Of all the lines in the entries below, give again exactly those starting at the line containing "Viewport: 980px width, 756px height." and ending at the line containing "Given: Select the Eraser tool", both ends included, and no others.
# # # #
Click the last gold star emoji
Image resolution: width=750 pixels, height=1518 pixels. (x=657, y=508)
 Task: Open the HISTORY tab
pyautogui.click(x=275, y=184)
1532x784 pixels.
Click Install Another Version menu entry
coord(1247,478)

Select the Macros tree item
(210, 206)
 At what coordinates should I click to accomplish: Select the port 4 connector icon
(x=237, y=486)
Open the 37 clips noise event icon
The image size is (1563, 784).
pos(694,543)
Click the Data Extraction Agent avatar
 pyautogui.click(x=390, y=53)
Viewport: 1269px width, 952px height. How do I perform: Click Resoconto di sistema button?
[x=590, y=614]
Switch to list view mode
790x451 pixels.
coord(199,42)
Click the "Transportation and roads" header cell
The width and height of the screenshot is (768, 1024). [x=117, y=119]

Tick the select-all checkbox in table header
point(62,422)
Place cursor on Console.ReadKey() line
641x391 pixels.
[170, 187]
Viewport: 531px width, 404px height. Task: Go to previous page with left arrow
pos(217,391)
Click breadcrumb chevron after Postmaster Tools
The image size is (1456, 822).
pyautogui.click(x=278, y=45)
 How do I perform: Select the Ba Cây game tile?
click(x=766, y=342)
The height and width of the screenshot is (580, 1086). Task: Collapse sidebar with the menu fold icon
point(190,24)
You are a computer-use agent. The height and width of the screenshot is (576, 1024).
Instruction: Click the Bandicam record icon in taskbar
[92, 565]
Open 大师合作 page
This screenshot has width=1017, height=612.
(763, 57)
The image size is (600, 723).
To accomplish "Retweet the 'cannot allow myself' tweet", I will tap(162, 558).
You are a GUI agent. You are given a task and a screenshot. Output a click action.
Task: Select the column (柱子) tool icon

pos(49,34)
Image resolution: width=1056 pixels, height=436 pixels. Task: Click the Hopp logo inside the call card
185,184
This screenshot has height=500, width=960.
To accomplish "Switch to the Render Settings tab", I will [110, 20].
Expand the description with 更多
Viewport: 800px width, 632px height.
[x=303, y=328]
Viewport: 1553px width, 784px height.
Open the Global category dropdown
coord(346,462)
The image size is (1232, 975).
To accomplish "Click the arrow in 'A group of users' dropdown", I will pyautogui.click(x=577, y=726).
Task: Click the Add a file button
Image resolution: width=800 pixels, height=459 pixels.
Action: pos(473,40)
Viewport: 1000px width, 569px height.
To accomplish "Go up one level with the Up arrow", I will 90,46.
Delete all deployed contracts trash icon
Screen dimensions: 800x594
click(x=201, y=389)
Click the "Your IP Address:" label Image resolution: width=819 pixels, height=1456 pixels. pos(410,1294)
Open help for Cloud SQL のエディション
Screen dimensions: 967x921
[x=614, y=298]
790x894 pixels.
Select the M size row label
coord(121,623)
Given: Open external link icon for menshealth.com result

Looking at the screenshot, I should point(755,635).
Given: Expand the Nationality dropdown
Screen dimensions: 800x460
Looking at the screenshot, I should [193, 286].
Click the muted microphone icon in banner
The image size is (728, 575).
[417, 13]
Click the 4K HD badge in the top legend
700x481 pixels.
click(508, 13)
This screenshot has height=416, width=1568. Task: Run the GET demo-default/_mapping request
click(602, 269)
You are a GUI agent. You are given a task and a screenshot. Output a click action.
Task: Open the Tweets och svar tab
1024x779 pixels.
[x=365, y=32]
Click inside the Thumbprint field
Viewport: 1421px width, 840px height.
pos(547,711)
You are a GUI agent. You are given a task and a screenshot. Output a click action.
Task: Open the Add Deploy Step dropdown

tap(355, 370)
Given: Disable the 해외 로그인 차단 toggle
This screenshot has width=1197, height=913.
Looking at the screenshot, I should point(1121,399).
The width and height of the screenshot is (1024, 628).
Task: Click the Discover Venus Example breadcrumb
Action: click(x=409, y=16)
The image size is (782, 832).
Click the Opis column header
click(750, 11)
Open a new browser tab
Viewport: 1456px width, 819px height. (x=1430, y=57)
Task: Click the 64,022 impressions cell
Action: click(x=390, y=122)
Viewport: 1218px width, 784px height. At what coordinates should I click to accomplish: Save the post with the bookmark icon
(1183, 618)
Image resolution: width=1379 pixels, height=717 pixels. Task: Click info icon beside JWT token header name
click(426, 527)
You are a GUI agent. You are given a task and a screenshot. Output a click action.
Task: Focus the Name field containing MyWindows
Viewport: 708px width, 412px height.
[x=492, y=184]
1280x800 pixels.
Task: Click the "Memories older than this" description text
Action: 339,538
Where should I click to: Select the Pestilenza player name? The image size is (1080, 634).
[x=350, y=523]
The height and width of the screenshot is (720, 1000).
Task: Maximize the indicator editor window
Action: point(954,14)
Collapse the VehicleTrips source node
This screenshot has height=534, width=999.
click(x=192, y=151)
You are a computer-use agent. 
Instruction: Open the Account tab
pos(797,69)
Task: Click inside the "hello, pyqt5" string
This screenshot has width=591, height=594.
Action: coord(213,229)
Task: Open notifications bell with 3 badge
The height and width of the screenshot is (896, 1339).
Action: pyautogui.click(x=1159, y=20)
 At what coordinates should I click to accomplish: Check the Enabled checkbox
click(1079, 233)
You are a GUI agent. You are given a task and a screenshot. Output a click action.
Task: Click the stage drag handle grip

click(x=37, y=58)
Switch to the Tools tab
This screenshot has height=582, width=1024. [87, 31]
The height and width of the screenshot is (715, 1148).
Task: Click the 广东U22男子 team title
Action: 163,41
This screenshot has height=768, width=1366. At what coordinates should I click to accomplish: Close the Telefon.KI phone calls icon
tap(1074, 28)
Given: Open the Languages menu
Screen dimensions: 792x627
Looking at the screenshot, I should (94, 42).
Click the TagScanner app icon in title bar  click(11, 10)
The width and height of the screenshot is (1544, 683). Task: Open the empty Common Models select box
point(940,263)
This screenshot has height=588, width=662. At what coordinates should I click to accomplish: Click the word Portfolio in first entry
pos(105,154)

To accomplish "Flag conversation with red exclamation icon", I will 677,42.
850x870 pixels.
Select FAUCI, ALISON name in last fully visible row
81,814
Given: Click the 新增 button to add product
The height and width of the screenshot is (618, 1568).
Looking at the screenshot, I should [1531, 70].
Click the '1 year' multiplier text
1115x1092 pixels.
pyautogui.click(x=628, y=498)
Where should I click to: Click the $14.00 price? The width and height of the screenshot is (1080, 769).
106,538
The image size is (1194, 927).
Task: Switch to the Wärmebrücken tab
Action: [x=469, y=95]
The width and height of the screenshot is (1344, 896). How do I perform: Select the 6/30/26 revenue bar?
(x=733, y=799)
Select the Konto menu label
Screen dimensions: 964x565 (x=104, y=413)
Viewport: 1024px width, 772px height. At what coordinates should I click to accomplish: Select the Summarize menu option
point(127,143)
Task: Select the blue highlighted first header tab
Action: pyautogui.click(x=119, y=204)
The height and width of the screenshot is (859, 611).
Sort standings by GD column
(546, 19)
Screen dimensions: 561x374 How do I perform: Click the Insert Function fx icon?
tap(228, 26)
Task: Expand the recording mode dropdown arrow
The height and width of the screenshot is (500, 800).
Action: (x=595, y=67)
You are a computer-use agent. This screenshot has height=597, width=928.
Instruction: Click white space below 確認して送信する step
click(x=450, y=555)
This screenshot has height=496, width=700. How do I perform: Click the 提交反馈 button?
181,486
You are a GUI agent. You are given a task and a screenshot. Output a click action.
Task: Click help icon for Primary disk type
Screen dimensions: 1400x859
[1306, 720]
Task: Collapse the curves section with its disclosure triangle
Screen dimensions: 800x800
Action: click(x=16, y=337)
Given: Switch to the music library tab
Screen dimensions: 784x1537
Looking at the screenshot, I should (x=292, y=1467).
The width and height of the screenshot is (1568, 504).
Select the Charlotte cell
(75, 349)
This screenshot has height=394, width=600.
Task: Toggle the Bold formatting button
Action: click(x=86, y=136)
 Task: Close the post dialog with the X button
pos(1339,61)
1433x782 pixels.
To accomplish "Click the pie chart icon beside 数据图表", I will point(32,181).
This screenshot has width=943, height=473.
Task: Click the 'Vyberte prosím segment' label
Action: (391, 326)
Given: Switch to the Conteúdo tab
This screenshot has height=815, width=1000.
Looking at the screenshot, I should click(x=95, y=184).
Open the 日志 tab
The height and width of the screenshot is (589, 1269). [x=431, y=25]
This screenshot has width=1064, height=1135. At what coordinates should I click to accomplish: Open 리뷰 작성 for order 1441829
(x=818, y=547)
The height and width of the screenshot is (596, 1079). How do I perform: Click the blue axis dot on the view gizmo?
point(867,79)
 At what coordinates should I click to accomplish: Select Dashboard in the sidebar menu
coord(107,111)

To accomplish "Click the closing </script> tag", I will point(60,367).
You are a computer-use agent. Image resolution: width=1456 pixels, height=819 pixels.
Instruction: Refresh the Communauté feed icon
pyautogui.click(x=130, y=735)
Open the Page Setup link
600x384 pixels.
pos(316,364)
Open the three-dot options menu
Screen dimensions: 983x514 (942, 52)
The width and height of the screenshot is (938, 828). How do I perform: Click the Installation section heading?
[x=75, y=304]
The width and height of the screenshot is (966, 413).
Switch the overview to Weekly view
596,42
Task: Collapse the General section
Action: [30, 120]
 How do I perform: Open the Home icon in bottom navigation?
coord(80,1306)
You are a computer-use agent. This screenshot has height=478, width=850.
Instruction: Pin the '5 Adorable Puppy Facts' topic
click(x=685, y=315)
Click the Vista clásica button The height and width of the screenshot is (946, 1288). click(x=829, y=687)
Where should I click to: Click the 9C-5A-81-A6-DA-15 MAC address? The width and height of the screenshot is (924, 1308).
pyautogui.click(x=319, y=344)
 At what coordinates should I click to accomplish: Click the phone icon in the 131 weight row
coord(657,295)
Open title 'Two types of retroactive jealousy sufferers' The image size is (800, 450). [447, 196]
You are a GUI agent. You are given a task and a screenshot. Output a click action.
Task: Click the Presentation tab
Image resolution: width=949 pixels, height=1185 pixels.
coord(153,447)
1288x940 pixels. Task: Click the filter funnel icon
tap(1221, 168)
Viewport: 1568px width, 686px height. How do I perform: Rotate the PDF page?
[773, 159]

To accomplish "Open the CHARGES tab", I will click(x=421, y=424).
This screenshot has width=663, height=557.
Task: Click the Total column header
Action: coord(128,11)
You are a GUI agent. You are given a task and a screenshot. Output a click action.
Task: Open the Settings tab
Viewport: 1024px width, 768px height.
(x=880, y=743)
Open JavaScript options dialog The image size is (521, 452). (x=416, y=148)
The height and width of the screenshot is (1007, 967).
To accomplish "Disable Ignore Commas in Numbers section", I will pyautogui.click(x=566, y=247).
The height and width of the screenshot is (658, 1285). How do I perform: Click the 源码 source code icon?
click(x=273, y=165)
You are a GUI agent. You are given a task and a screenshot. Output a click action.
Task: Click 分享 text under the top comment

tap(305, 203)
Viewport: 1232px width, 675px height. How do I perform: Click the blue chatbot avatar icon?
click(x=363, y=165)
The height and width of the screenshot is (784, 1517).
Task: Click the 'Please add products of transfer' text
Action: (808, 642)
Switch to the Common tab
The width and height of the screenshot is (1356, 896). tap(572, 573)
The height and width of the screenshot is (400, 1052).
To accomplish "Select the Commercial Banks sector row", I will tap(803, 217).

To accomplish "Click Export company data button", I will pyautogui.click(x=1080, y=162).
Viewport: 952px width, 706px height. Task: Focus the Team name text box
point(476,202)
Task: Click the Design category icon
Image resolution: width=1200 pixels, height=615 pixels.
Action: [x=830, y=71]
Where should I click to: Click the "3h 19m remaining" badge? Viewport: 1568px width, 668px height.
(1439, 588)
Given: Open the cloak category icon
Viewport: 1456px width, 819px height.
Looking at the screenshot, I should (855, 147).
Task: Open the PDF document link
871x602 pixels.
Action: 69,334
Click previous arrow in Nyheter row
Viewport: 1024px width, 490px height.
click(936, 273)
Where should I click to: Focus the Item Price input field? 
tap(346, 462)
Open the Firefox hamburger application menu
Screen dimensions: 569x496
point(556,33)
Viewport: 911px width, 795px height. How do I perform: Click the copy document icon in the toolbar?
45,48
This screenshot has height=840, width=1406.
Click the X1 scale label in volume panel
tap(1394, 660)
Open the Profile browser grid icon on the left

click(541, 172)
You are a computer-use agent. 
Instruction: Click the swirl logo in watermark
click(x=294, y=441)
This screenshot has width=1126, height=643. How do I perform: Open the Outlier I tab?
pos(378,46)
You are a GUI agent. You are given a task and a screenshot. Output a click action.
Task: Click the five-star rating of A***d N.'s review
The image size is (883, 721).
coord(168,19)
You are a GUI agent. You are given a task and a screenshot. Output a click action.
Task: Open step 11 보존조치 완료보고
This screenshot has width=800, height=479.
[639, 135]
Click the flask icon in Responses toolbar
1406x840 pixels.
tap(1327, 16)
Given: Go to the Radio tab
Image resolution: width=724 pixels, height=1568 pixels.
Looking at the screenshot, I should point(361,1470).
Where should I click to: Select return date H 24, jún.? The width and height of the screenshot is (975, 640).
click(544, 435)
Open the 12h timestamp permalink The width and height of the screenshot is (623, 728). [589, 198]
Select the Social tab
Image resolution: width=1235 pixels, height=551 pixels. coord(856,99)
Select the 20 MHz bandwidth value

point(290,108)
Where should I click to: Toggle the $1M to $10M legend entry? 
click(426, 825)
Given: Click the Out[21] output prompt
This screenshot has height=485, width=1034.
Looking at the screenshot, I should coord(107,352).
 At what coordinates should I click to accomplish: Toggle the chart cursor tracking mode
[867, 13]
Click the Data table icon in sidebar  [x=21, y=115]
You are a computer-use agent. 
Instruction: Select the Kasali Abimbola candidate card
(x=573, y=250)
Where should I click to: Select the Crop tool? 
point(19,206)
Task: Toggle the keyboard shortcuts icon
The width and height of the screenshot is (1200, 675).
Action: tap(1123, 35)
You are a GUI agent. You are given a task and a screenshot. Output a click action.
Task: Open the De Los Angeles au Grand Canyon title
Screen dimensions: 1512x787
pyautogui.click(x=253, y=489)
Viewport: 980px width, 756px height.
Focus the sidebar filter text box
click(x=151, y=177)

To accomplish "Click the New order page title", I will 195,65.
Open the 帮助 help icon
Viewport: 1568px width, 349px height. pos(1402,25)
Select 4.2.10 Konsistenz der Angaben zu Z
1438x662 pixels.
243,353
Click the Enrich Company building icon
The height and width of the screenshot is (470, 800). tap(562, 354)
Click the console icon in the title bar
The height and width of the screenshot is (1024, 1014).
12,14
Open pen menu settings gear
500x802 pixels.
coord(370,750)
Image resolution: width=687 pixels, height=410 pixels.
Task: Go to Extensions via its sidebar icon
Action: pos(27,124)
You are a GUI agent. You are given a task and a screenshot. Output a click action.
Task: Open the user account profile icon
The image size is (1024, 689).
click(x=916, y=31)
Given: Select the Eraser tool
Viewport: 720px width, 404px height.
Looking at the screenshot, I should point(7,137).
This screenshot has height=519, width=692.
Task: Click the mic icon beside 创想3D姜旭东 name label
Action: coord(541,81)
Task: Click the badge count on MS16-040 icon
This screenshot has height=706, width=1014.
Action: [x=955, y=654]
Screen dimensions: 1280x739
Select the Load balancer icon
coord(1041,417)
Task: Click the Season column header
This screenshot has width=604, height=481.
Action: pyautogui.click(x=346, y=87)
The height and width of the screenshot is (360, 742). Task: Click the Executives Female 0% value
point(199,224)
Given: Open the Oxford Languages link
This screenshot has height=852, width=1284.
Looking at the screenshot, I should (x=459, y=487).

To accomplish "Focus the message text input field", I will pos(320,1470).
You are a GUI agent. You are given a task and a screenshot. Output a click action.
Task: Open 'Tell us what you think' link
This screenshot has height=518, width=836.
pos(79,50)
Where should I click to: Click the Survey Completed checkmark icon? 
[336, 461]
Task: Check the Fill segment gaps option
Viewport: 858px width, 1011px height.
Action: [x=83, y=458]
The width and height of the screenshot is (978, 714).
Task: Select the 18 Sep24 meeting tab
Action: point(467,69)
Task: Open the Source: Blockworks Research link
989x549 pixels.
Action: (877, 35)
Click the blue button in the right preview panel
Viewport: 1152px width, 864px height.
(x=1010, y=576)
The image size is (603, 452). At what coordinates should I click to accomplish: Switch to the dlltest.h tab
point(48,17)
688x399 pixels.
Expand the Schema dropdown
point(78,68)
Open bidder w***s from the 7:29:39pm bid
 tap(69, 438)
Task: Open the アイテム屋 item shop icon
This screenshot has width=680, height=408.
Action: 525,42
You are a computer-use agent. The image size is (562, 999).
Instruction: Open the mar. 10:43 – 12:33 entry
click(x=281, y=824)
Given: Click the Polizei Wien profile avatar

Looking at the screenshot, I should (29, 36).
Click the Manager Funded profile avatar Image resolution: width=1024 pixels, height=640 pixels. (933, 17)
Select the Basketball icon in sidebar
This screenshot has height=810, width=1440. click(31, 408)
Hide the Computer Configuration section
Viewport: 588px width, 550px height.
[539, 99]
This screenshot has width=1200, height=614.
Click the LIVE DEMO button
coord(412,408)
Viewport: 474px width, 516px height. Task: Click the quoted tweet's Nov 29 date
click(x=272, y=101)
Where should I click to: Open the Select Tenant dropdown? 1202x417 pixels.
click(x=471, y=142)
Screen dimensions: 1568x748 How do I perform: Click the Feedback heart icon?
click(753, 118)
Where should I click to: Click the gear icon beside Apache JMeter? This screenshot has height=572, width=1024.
# # # #
## Output of the exercise
Viewport: 980px width, 756px height.
Focus the sidebar filter text box
click(x=151, y=177)

To accomplish "Click the New order page title", I will 195,65.
Open the 帮助 help icon
Viewport: 1568px width, 349px height. pos(1402,25)
Select 4.2.10 Konsistenz der Angaben zu Z
1438x662 pixels.
243,353
Click the Enrich Company building icon
The height and width of the screenshot is (470, 800). tap(562, 354)
Click the console icon in the title bar
The height and width of the screenshot is (1024, 1014).
12,14
Open pen menu settings gear
500x802 pixels.
coord(370,750)
Image resolution: width=687 pixels, height=410 pixels.
Task: Go to Extensions via its sidebar icon
Action: pos(27,124)
You are a GUI agent. You are given a task and a screenshot. Output a click action.
Task: Open the user account profile icon
The image size is (1024, 689).
click(x=916, y=31)
Given: Select the Eraser tool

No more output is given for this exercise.